"Sağ ve sol beyin farklı düşünse de ortalarında yer alan korpus kallozum ikisini birbirine bağlar.

Bu korpuz kallozum kadınlarda erkeklere oranla daha kalın imiş ve bu yüzden kadınlar bir işi yaparken başka işlerle de uğraşabilirler.

Erkekler böyle değildir sadece tek kişi odaklanabilirler...." cümlesinin de altını çizmişim.

Tabii onlarca satırın altını çizip yanlarına yıldız işareti koyduktan sonra kitabı kaldırıp kıyıya koyacağım fakat aklımda kalması gereken önemli şeylerden biri de zeka, ego ve şeytan (nefis) bir takım yani aynı tarafın müttefik elemanları iken akıl, vicdan ve ruh bir diğer takımı oluşturur.

Zeka, şeytanidir; akıl, rahmanidir" ifadesini de işaretlemişim.

Bir de aklıma geldi. Kitabın hangi sayfasında okuduğunu bilmiyorum ama "uyurken kapkaranlık bir odada uyumak faydalıdır.

Cep telefonlarından, bilgisayardan, uzakta uyumak kaliteli uykuyu sağlar."

"Modern bilimleri bilmeyen bir insan Kur'an ayetlerini yorumlayamaz..." cümlesinden sonra düşündüm ki bilim, Kur'an ayetlerini destekleyen ve birçok insanın kabul ettiği yöntemlerle ayetlerin doğruluğuna şahitlik eden bir unsurdur.

Kabul ettim.

Kitabı okurken hoşuma gitmeyen cümleden bir tanesi de "bin yıldır bilim adına bir şey üretemeyen Müslüman topluluklar hakkında genel kanaatinin olumsuz olduğunu vurgulaması.

İbn-i Sinalar, Farabilerden sonra bilim alanında böyle belirgin özellikleri olan adamlarımız yok." Batının kabul ettiği adamlar yetiştiremediğimiz konusunda ısrarcı. Batılı bilim adamlarını da biraz fazla övücü geldi bana...

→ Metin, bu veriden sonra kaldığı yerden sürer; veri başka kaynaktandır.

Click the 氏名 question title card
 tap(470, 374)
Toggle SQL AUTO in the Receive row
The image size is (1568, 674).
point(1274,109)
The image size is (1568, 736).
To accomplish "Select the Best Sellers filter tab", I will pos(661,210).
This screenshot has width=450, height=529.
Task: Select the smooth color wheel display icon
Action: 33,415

Üstad İsmail Hakkı Aydın, Türkiye'de yapılan bilimsel araştırmaların değerlendirilmesi ile alakalı önerileri de söz konusu. Diyanet İşleri Başkanlığına, Devlet yetkililerine teklifleri olduğu gibi Üniversitelere, Milli Eğitim Bakanlığı'na ön açıcı fikirler de sunuyor.

Beyin cerrahı olan İsmail Hakkı kendi alanında yeni buluşlar yapmış, mükemmel talebeler yetiştirmiş biri olarak kurduğu şu cümle benim için önemli. "Bir kafa hayatımızdan dini çıkarma peşinde, bir kafa da dinimizden hayatı çıkarma peşinde. İkisi de yobazlık, değişen bir şey yok..." diyor ve hayatla dinin etle tırnak gibi ayrılmazlığına işaret ediyor.

Bazı noktalardaki değerlendirme cümlelerini, yüksek heyecanına bağlayabiliriz.

Lakin kitabı okuyanlar, dost meclislerinde arkadaşlarını şaşırtacak bilgileri de paylaşacaktır. En azından bu işin mürekkebini yalamış tozunu yutmuş bir tecrübeden bir şeyler kapmak onları değerli kılacaktır.

Kendi adıma üzüldüğüm nokta şurası, yarım asır sonra böyle değerli bir insanı tanıyor olmak. "Keşke daha önce tanısaymışım" demeyeceğim çünkü daha önce de çok değerli insanları tanıyarak hayatımı değerlendirmeye çalıştığımı biliyorum.